=== Consigna del ejercicio ===
Retoma el fragmento citado, que trata del mal trato en el sillón de extracción y de la precariedad laboral, y sigue escribiéndolo a partir de su última frase.

Cualquier factor situacional puede favorecer su comparecencia en la superficie.
Esta es una comunicación en un estado de sitio.
Así entiendo
el comportamiento de la profesional que me trató desconsideradamente en el
sillón de extracción. Con toda certeza se trata de una persona en estado de
precariedad laboral, cuya vida profesional transita entre contratos temporales
y períodos de desempleo en espera del siguiente contrato basura. Este régimen
laboral ha tenido como efecto la disipación de cualquier idea de futuro,
convirtiéndola en un ser que trata de sobrevivir aferrándose al presente. En
este contexto cotidiano, lidiar con los pacientes es una tarea que excede el
paquete básico de sus obligaciones. Tengo varias amigas personales, veteranas
en los hospitales públicos, desoladas por el deterioro acumulado por las
políticas de restricciones. Sus descripciones, en las que comparan el presente
con el pasado próspero, son aterradoras.

=== Datos para revisar ===
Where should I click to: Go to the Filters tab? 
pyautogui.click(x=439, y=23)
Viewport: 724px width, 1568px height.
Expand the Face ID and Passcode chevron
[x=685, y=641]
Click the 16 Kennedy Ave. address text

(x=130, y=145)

=== Tu respuesta ===
Es por esta
razón por la que ironizo acerca de mi condición de paciente. En tiempos de
regresión de la asistencia sanitaria muchos profesionales se ubican en un
territorio mental de guerra de trincheras. Nosotros los pacientes nos
encontramos enfrente de aquellos que entienden su trabajo de modo
reduccionista. Somos cuerpos inermes sobre los que se actúa. Este es el mínimo
en lo que nos convierte la gran recesión sanitaria. Por eso la ironía de
definirnos como proveedores de algo valioso que tenga un precio. De lo
contrario solo somos entidades que reclaman un servicio que no pagan
directamente.
El
corporativismo de las profesiones sanitarias es demoledor. Frecuento ambientes
progresistas que definen los déficits de la asistencia solo en términos
económicos. Supongo que este texto les parecerá extraño. Como profesor he
vivido el efecto devastador de la crisis-recesión en la universidad. Esta ha
configurado a un sobreviviente duro e implacable que tiene que decidir en
solitario qué cosas prioriza y cómo lo hace. Los más débiles –los alumnos-
pagan la factura de los recortes. En el territorio de las organizaciones
sanitarias pasa igual.
Como el
texto es susceptible de distintas lecturas, tengo que advertir que la ironía no sugiere que los
proveedores que alimentamos la sala de máquinas tengamos que cobrar por esta
aportación. Aunque es seguro que en esta sociedad nos revalorizaría como
receptores de la comunicación, en tanto que adquiriríamos la etiqueta de
vendedores de residuos corporales reutilizables.